By Tori Preston | Think Pieces | July 7, 2017 |
By Tori Preston | Think Pieces | July 7, 2017 |
WARNING: mild spoilers for Spider-Man: Homecoming (a movie I haven’t seen yet), 2012’s The Amazing Spider-Man (a movie I barely remember), and an article posted this morning on Vulture. Read on at your own risk!
You still here? Cool. So I checked Vulture this morning, as I typically do while I sip my coffee and try to figure out whether there is any interesting Nic Cage news out there for me to write about, and I saw this article (again, spoiler!) which caught my eye. On the surface it’s no big deal.
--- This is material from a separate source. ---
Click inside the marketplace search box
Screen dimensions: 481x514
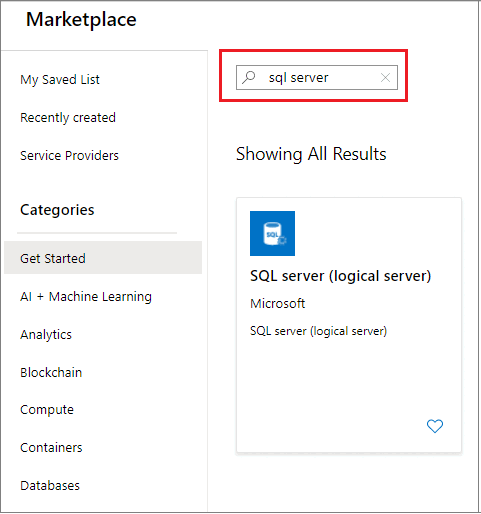[x=317, y=78]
Apparently there is some subtle little reference to The Amazing Spider-Man hidden away in the new Spider-Man: Homecoming. Something involving branzino? Granted, that movie has only been out for like a day so admittedly it’s not like EVERYONE would have seen it by now. The new one, not the old one. What is this, the Clone Saga? Ha! Comics joke!
(Uh, spoiler alert: In the Spidey comics there was a Clone Saga storyline.)
So anyway, I opened and read the article because a) I was pretty sure a callback to another Spider-Man film/timeline/universe wasn’t going to be a major plot spoiler, b) sometimes I like to have a heads up on those little details that are easy to miss on a first viewing, and c) I doubted I was going to rewatch The Amazing Spider-Man anytime soon so why not get a little help? Hell, in my own review of The Mummy I pointed out a similar (and similarly minor) callback to the Brendan Fraser Mummy movie.
But then I read the comments. There were two of them. Both complaining about there being spoilers in the headlines for articles about a movie that was just released the night before. So I looked back at the headline, which just asks if you caught the shout-out. So the spoiler is that there was a shout-out? Frankly I’d be more upset about the actual web address for the article, which clearly states “branzino” (which, again, is apparently something worthy of shouting out but I don’t remember at all).
I know people have to avoid Twitter and/or all of the internet on nights when a big TV episode is airing, because obviously conversations will be occurring.
And sure, I can see how having something spoiled in a headline could be a bummer because you don’t have the option to NOT click through. It’s just sitting there, taunting you, whether you want to read it or not.
I guess my question is: Is a shout-out ever spoiler-worthy? It’s not a cameo. It’s not a twist. Hell, maybe it wasn’t even meant to be a shout-out to anything! And more importantly, is just knowing there is a shout-out in and of itself a spoiler?
So what do you think? How much spoiler is too much spoiler? How much is on the writers to censor, or on the readers to avoid? Should we just burn the internet down and go back to smoke signals? Is anyone really going to rewatch The Amazing Spider-Man?